What do teachers have in common with their students? Learning. Both are always learning and many teachers go into the field of teaching because they love to learn. (It doesn’t hurt that they like kids too.) Inland Seas Education Association offers an excellent hands-on professional development opportunity for educators called the Great Lakes Watershed Field Course (GLWFC).
The GLWFC is a multi-day experience for public, private, and informal teachers. Up to 30 educators from across the Great Lakes region participate in each cohort. Training in the course includes watershed and environmental concepts, place-based education and environmental education pedagogy, and time for curriculum development. Each day includes a hands-on environmental experience with local experts. In past GLWFC programs teachers learned from the Grand Traverse Bay Watershed Center, Grand Traverse Conservation District, Leelanau Conservancy, Grand Traverse Bay of Ottawa and Chippewa Indians, Conservation Resource Alliance, Northwest Michigan Invasive Species Network, and Inland Seas Education Association. Following the field course, ISEA supports the teachers throughout the school year with additional training, online forums, and other forms of assistance as they implement a stewardship action project with their students. As a benefit of participating in the course, each teacher receives a scholarship to bring their classroom of students to Suttons Bay for a Schoolship experience.

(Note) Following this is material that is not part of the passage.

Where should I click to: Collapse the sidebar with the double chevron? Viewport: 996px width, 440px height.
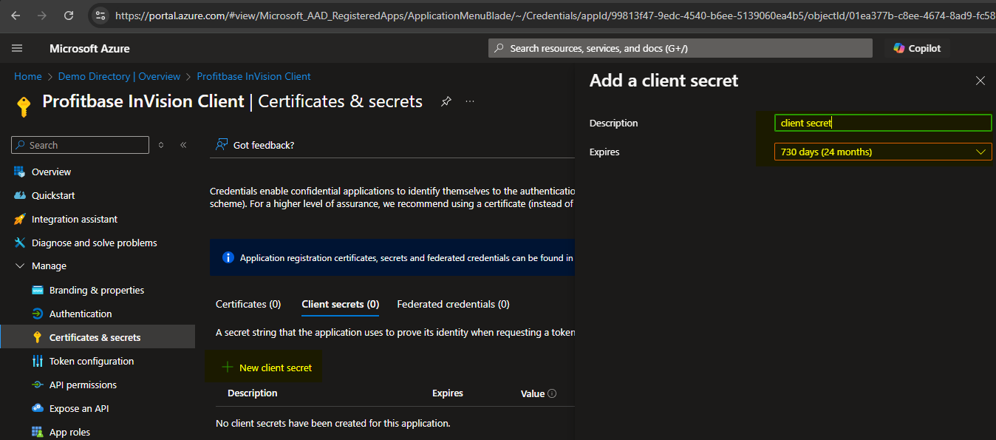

In this program, teachers not only learn more about the Great Lakes basin but also improve their craft as they receive training on the Earth Force framework for teaching their students. This project-based model starts with discovering environmental issues in their community, includes taking action on a well-researched and defined plan, and ends with a presentation or demonstration to an authentic audience about the project and their learning. Students are deeply engaged in their watershed-based stewardship action projects as the following examples demonstrate.
Students at Careerline Tech Center’s Natural Resources and Outdoor Studies program are studying microplastics. These Holland, MI students are collecting and analyzing samples from Lake Michigan beaches and are surprised at the number of plastics they are finding in locations where they like to hang out. As part of the project, students also conducted research and contacted stakeholders, such as the local wastewater treatment plant, to interview them about their awareness and views on the microplastics issue. Learn more about their research and civic action projects in this Holland Sentinel article.
Caring for Your Lake
Middle school students in Wisconsin are stewarding their local lake as they monitor water temperature and oxygen levels year-round. They also look at fish, zooplankton, and plants on and near the lake to determine its health. Students learn math and science through an authentic experience that has meaning to them and collaborates with partners throughout the community. The students also developed a website to showcase their knowledge.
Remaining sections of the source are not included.